Until one year quite suddenly,
For every sinuous, anxious branch
There came nor bud, nor leaf, nor nut.
It dawned on us quite slowly,
Our beloved tree was dead.
By clumsy human hand
It may have been (it mattered not),
When conspirators and assassins,
With JCB in adjoining field,
Diverted a watercourse.

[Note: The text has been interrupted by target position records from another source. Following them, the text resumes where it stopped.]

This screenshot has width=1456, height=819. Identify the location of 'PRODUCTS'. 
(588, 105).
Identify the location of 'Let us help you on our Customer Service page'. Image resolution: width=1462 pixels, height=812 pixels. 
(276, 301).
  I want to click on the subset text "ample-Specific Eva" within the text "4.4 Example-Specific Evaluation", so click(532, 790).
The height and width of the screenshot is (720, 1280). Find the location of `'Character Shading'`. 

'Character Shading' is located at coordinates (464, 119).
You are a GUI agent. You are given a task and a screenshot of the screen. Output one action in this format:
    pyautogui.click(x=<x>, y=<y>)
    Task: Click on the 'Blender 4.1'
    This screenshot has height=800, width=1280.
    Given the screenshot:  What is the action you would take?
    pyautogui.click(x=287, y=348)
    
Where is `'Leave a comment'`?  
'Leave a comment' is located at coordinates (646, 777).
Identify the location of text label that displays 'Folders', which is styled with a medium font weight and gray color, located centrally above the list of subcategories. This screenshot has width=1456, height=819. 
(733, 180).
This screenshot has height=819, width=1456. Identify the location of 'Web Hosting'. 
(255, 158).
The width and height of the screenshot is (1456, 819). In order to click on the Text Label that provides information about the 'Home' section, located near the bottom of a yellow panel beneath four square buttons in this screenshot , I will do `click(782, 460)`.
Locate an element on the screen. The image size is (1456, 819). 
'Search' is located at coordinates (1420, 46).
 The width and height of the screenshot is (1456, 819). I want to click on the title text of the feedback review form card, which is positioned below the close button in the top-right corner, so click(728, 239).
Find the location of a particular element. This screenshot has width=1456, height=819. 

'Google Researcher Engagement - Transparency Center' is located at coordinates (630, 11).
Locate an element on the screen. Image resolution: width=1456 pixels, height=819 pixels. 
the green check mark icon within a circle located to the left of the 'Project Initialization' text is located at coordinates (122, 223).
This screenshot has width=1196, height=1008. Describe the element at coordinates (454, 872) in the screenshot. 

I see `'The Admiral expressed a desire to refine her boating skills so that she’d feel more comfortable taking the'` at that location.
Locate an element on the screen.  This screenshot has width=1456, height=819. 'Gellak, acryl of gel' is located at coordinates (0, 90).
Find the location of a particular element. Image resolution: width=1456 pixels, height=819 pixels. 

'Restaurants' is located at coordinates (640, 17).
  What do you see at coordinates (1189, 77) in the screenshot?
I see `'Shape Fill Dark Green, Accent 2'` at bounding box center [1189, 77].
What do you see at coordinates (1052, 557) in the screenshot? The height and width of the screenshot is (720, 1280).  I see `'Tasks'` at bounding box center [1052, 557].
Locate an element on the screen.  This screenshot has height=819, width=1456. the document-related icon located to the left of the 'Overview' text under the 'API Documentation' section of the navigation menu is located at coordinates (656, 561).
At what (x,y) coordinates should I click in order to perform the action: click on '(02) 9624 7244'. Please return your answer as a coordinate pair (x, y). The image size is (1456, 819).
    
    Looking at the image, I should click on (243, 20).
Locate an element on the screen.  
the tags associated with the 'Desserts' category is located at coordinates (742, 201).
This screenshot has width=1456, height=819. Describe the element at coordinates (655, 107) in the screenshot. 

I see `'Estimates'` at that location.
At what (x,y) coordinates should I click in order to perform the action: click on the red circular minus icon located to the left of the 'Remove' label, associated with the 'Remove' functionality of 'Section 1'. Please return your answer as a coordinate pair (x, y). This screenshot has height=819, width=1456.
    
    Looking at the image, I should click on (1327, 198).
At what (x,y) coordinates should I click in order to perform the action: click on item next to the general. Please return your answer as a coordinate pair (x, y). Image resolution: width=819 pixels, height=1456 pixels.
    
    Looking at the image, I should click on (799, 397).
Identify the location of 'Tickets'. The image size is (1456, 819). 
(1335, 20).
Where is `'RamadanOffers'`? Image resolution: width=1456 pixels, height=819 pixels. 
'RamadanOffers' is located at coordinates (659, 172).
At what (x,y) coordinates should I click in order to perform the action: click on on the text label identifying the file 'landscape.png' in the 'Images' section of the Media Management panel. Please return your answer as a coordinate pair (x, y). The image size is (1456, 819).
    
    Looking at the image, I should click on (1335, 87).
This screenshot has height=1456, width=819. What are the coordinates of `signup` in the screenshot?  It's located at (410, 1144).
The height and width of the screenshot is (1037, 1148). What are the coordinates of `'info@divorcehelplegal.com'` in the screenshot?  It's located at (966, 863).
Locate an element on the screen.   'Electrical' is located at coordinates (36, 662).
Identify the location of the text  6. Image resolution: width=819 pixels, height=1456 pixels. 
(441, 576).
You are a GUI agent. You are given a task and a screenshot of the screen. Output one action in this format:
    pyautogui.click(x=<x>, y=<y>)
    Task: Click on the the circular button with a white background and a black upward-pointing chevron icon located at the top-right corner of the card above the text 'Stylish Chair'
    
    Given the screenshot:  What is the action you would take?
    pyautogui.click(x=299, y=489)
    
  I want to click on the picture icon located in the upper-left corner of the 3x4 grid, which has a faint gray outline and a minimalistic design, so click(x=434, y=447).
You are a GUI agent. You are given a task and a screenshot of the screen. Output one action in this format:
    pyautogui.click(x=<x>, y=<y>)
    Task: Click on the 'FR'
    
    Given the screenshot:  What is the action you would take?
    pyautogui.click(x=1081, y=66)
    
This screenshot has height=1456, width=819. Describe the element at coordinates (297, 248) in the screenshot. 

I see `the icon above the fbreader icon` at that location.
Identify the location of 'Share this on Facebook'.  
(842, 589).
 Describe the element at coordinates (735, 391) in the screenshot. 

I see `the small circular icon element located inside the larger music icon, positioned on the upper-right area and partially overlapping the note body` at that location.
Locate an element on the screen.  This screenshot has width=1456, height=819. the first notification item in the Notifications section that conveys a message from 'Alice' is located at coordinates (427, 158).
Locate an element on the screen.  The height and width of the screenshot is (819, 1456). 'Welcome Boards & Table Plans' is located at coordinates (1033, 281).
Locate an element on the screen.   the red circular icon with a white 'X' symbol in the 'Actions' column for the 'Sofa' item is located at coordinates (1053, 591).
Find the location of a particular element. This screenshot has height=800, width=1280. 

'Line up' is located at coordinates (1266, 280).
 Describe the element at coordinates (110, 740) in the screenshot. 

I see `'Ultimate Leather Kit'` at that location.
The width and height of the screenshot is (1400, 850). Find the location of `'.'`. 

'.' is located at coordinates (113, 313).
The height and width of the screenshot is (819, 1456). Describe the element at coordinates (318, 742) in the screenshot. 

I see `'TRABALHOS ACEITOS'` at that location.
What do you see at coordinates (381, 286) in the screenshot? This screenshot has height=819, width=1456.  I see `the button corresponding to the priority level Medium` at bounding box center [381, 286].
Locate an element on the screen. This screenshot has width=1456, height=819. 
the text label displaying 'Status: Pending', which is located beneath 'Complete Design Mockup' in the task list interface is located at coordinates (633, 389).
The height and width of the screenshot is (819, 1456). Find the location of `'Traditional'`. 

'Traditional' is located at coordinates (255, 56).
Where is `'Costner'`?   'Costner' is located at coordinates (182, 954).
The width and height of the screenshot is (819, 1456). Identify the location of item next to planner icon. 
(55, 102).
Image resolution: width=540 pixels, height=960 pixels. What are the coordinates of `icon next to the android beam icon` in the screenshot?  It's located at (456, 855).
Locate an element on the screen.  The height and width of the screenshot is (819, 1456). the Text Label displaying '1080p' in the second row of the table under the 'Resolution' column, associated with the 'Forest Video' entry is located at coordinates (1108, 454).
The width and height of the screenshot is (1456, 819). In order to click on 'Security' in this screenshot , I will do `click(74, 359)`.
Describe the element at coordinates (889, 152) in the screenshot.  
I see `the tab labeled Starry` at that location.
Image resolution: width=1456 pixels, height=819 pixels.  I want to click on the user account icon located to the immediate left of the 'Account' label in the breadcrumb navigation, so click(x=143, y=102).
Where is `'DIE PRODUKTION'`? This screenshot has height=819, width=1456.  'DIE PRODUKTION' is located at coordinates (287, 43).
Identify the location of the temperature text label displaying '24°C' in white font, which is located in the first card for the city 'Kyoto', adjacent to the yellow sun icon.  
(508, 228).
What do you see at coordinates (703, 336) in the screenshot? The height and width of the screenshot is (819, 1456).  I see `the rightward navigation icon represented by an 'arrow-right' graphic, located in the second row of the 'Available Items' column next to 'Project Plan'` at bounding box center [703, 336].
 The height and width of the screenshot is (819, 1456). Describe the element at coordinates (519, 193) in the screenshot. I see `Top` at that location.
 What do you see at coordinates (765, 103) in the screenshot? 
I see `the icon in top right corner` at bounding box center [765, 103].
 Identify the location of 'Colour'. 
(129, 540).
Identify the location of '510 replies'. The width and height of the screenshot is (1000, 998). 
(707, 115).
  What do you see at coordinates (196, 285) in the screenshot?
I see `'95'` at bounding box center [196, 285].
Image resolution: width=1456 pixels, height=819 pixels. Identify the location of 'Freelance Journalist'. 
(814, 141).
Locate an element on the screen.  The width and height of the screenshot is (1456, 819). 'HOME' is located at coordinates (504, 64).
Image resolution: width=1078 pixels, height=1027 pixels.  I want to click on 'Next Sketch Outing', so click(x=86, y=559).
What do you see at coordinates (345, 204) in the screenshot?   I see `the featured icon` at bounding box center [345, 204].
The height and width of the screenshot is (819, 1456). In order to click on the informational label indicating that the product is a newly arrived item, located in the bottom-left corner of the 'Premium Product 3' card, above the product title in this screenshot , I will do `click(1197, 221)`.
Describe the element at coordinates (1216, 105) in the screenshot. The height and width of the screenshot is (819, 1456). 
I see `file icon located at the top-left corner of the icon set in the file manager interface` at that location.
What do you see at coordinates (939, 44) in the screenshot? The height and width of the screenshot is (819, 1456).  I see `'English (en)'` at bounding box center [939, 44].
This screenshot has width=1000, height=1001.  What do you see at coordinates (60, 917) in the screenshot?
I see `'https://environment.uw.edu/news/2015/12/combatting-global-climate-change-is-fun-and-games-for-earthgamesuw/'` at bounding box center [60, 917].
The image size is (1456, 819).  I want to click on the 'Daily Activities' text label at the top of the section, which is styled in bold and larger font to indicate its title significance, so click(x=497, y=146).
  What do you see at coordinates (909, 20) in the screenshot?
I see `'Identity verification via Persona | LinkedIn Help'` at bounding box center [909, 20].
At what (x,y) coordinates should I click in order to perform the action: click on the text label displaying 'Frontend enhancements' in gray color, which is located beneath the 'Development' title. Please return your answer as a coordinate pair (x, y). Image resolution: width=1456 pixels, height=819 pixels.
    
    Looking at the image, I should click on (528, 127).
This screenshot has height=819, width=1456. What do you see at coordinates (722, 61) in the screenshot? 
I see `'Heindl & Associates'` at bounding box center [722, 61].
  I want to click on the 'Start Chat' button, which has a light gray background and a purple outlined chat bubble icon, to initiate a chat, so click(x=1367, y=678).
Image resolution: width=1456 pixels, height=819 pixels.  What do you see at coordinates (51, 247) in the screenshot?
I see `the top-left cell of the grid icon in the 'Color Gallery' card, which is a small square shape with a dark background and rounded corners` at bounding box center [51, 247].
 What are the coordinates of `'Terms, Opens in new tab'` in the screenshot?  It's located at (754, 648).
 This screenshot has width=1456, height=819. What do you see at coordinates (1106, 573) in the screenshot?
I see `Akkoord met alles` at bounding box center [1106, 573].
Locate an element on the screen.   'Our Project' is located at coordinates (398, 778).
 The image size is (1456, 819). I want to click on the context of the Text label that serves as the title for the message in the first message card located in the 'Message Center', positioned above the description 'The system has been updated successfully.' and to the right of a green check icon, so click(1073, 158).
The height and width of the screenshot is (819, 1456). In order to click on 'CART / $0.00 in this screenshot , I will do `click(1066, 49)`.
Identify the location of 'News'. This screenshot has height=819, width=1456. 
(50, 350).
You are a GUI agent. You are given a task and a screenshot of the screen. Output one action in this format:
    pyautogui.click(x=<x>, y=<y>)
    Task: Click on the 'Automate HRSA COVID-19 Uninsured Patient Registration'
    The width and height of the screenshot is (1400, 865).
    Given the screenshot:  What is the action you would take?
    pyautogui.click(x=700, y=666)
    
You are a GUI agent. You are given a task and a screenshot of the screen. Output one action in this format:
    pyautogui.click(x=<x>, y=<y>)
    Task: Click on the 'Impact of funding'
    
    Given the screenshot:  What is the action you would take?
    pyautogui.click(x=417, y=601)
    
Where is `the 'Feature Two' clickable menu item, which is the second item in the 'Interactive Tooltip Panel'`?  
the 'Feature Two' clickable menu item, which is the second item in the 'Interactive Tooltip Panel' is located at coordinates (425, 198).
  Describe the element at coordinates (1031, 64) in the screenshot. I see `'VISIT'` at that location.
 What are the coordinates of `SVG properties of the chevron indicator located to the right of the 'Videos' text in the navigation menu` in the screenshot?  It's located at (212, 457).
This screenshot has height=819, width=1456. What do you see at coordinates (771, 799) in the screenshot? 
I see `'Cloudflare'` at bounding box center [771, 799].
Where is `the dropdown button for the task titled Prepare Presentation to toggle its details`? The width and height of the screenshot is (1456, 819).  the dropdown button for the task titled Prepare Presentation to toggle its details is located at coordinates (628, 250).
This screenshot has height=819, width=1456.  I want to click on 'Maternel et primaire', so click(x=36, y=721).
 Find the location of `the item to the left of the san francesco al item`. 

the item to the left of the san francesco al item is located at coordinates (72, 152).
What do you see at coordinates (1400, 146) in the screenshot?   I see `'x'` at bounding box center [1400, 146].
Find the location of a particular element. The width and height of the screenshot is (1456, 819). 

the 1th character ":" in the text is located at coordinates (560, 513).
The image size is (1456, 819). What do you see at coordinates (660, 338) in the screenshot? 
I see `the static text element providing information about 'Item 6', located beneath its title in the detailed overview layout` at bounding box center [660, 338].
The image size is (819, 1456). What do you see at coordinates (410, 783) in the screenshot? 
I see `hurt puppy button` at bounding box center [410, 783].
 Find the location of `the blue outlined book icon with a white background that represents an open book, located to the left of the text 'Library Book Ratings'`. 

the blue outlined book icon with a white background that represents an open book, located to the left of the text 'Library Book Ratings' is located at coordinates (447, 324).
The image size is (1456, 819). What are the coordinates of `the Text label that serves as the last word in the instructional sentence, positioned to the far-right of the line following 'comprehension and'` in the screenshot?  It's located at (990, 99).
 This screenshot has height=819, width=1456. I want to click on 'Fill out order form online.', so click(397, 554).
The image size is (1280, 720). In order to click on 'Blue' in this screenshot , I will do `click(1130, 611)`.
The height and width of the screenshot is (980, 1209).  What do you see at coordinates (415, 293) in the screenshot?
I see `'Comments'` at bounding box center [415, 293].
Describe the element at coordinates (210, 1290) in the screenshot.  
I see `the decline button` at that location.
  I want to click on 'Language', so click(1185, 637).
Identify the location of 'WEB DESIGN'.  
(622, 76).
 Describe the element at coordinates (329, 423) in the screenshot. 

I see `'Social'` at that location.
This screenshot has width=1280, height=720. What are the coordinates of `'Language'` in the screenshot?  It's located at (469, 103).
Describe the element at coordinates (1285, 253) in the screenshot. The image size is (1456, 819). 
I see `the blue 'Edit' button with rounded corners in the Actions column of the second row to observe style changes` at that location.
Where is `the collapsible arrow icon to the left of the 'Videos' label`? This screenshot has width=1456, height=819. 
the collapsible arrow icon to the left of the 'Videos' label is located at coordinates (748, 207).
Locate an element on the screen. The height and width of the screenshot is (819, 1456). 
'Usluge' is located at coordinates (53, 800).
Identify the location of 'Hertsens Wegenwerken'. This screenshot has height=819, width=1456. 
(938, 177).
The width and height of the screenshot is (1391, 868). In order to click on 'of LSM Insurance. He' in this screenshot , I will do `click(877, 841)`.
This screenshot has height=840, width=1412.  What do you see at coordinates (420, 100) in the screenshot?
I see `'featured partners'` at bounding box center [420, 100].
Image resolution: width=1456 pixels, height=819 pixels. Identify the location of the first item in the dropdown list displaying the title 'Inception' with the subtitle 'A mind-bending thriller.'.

Yet,
How yearningly we thus decried
Such sheer, pitiable folly
As is human wishes.

“Elle est belle,” let out the mill owner
Genuflecting, as it were,
As full-girth trunk rolled heavily
To sweet-scented, saw-dusty floor.
With consummate skill he cut,
A fragrant stack of wide, wide handsome boards,
In whose dark and swirling grain
With eddies, like richest marble cake,
I exulted: this beneficence, this Afterlife.

Fashion (Credo)





The tragedy of modern life
Is that people must be told,
For all that under Heaven is,
What’s good and what’s to like.
Fashion is a perfect scold,
We ignore her at our peril.
If any man stand up to her
He’s left out in the cold.

But Fashion is not clever,
Her head is easily turned.
Though cheaply won
With wiles and flattery,
Beware her infamous moods.
Imagined slights
And dictums spurned
Soon excite displeasure.

What wisdom may we elicit,
In answer to such calls
As: “What to do?”
And: “How to live?”
Do what’s right (as Father said),
And hold your head up high,
In spite of all that befall us
There’s nothing else for it.

Poetry: A Conversation



Poetry is anarchy,
Writing without rules.
Which of us thinks this may be?
None but bloody fools.

Is it not perverse (or worse?)
To throttle free expression?
Admonish not in terms so terse,
We jostle with shadows, illusions.

A poet’s mind, none may bind
With scansion, rhyme and metre.
Such are but tools, as you may find
In any craftsman’s atelier.

The words do dance as, in a trance,
Inspiration wells like happy tears.
Press not intellect into abeyance;
Calm thought suspended kindles fears.

You mock me here, so austere,
Oh flinty Wordsworth to my wan Keats.
You appear to be, apprentice seer,
Consummate acrobat of linguistic feats.

Poetry is incendiary;
To inflame the heart of man.
Liturgy, synergy, pathways to infinity,
Are the poet’s true domain.

Poetry is propinquity:
The queasy thrill of vaulting desire.
Kinder still is obliquity;
Truth in experience is ever mired.

Poetry is threnody;
Empathy, entropy: a cry wrung out of darkness.
Life is as the hand-wove Kashmiri;
God-wrought, flawed: extraordinariness.

Poetry is feeling, emotions reeling,
A divine charter warranting the senses.
Contemplation rather, inward-seeing;
The rendered world in contorting lenses.

Then how are we to ‘wrap’ this ‘rap’,
For conflict makes me weary?
We are the infant in Nature’s lap,
The innocent dream of the Apothecary.